L'Inde, longtemps importatrice, rejoint cette année les grands exportateurs de blé, faisant jeu égal avec l'Ukraine, à la faveur de récoltes en forte hausse et d'une conjoncture mondiale tendue.
Avec 94 millions de tonnes (Mt), l'Inde, deuxième producteur mondial de blé derrière la Chine, s'apprête cette année à exporter 5 Mt de blé, selon le Conseil international des céréales (CIC, basé à Londres), alors qu'elle luttait encore récemment pour l'autosuffisance ou devait même parfois importer. La dixième puissance économique mondiale comptait encore, en 2011, quelque 400 millions de personnes vivant sous le seuil de pauvreté.
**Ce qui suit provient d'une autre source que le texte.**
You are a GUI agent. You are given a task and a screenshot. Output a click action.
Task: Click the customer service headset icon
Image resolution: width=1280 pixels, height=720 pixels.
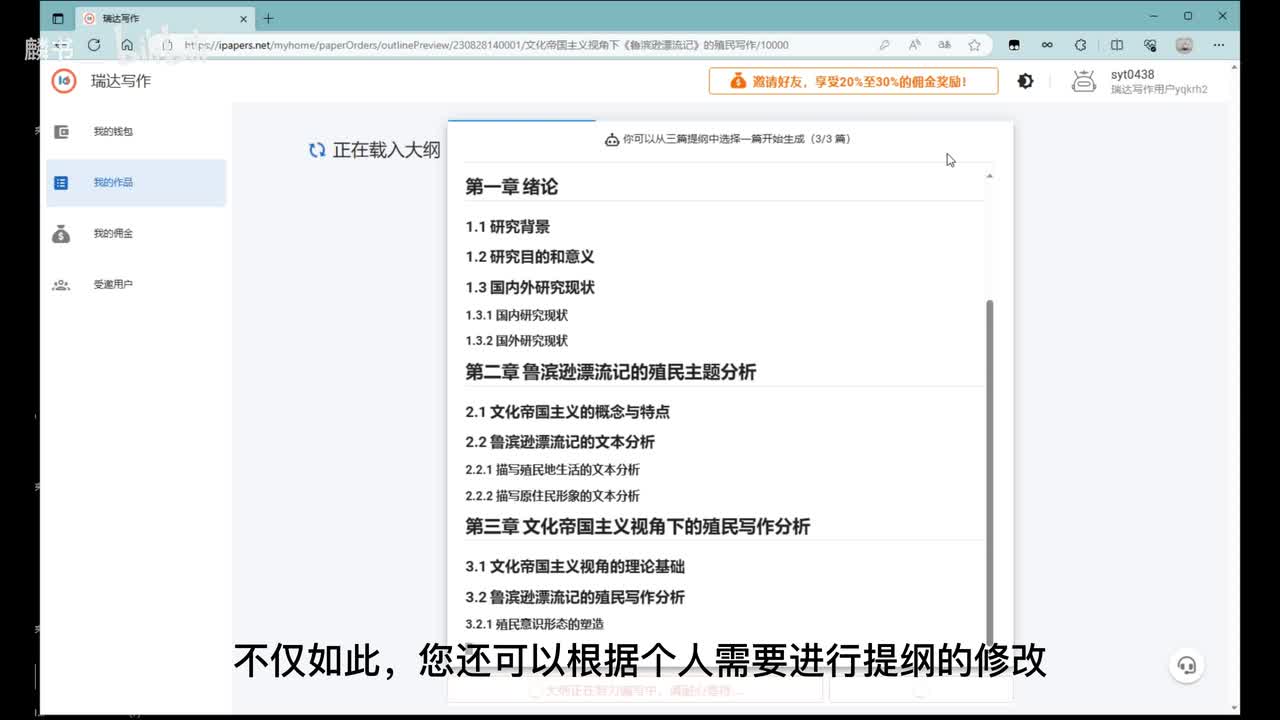(x=1187, y=665)
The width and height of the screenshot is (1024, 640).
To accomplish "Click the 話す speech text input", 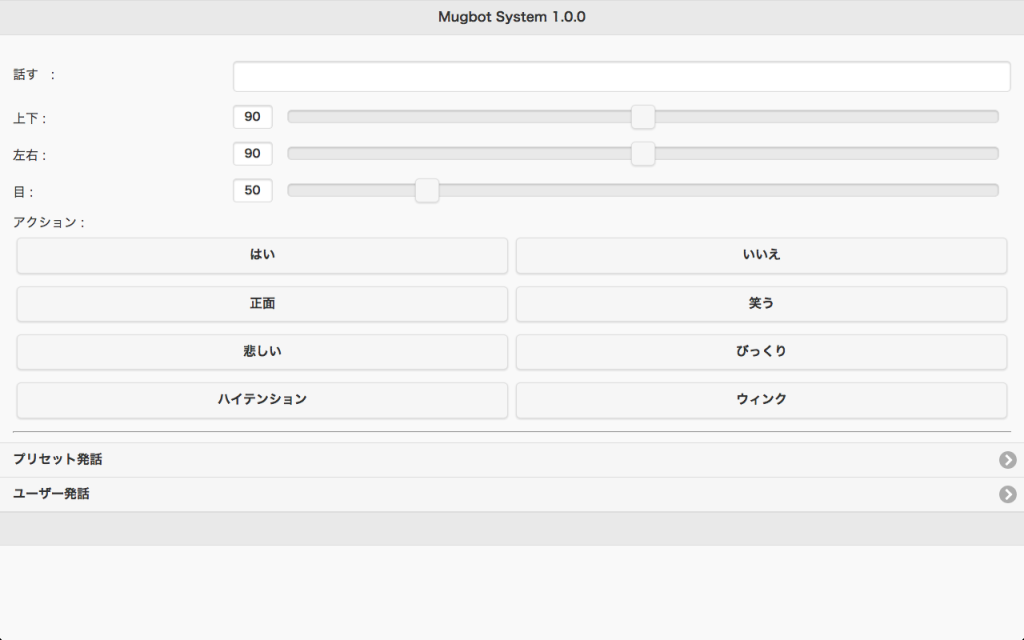I will pyautogui.click(x=621, y=75).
« Vu le taux de croissance des surfaces en blé et celui des rendements, de 2,2 % et 2,4 % par an sur les cinq dernières années, l'Inde pourrait très bien continuer de s'imposer parmi les grands exportateurs et devrait représenter 4 à 6 % des exportations mondiales dans les cinq ans », parie Christopher Narayanan, spécialiste des matières première agricoles à la Société générale à New York. Et cela, « même si elle continue de privilégier sa consommation intérieure qui ne cesse de croître, elle aussi, d'environ 1,9 % chaque année », ajoute-t-il. Les habitudes alimentaires indiennes, surtout en ville, s'occidentalisent et la consommation de pain et de pâtes s'ajoute à celle des traditionnels nan et chapatti (la galette et le pain traditionnels).
L'Inde a commencé à exporter du blé en 2011, après un embargo de quatre ans destiné à protéger les approvisionnements nationaux, rappelle Vedika Narvekarun, analyste de la société Angel Broking, à Bombay, qui voit également son pays « s'imposer pour quelques temps parmi les principaux acteurs ».
Sur ce point, les observateurs sont divisés : s'agit-il là d'une saison exceptionnelle, avec des stocks bien garnis, d'un « one shot » ?, comme le pense Leandro Pierbattisti, analyste argentin spécialiste des marchés internationaux à France Export Céréales, qui penche plutôt pour un effet conjoncturel.
L'envolée des prix mondiaux est, il est vrai, incitative : depuis 2000, la tonne de blé est passée de moins de 130 euros à près de 270 aujourd'hui, avec des poussées de fièvre en 2007-2008, 2010 et de nouveau en août dernier.
Simultanément, la production mondiale est en baisse cette saison, avec de graves déficits autour de la mer Noire (-44 % en Russie, -36 % en Ukraine, -53 % au Kazakhstan), grande région exportatrice en proie à la sécheresse, comme le centre et le sud des Etats-Unis.
Augmentation de la demande mondiale, notamment des grands émergents, et multiplication des aléas climatiques : tout concourt à tirer les cours vers le haut.
Précisément, relève Vedika Narvekar à Bombay, « le blé indien s'avère compétitif sur le marché international, 5 à 6 % moins cher que celui de Russie ou d'Ukraine autour de 305 USD la tonne » (240 euros environ). « Les récoltes de 2012 sont un peu moins importantes que celles de 2011, année record, mais elles ont été plus mauvaises ailleurs », résume Michel Ferret, responsables des marchés à l'organisme public FranceAgriMer.
Outre les excédents bien réels, cet expert fait aussi valoir « les faibles capacités de stockage » qui, selon lui, incitent l'Inde à vendre rapidement une production qui se dégrade. D'ordinaire, elle commerce surtout avec les marchés de proximité, le Bengladesh, le Pakistan, l'Asie du Sud. Mais cette année, « avec le ralentissement général de l'économie et le nombre de cales vides, les tarifs du fret maritime sont très bas », note Michel Ferret.
On retrouve ainsi du blé indien en Afrique de l'Est, en Tanzanie, au Kenya, en Ouganda, et il est même possible qu'elle ait vendu aussi dans le bassin méditerranéen, poursuit-il. L'Iran même aurait passé commande, indique Leandro Pierbattisti. Un échange sous forme de « troc, du type blé contre pétrole » avec Téhéran, affecté par les sanctions économiques et financières internationales. Ce que le vice-ministre iranien du Commerce, Abbas Ghobadi, a pris la peine de démentir au début de novembre : « L'Iran n'a pas importé du tout de blé d'Inde ni du Pakistan, et il n'y a eu aucune importation de blé contre du pétrole », a-t-il assuré.